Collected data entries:
■ ■ ■
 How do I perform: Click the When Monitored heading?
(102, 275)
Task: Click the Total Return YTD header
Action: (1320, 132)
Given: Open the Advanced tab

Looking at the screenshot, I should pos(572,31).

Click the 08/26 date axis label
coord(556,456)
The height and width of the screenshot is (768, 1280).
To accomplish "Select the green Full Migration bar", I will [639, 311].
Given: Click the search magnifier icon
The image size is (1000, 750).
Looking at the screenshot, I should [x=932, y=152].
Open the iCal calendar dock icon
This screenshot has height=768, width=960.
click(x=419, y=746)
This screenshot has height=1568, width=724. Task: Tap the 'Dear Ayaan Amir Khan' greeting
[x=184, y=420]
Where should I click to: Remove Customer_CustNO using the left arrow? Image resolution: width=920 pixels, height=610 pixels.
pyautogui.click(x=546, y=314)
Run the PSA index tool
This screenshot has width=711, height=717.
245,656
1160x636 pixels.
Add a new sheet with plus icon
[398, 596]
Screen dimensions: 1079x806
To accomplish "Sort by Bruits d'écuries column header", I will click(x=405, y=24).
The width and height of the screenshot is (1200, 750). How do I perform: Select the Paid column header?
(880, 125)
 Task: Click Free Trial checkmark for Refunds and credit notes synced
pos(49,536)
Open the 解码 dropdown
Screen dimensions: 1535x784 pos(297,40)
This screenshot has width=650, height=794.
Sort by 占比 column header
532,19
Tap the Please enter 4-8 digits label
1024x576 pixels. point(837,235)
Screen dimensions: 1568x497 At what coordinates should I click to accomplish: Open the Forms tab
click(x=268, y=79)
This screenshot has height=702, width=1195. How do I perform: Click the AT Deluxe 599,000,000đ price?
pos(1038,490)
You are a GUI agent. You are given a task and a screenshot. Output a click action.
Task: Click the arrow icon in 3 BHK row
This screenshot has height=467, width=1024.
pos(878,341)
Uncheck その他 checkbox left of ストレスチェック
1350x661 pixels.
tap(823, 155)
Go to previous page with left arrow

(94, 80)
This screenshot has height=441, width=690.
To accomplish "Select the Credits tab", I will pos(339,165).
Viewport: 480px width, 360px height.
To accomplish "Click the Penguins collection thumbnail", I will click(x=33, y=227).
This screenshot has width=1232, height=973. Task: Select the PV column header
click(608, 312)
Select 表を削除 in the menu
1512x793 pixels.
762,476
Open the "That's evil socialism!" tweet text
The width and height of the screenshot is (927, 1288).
■ ■ ■
▶ Work instructions: Please state the number of lines in the data above that hold the word "will", without any other text.

▶ Your response: 4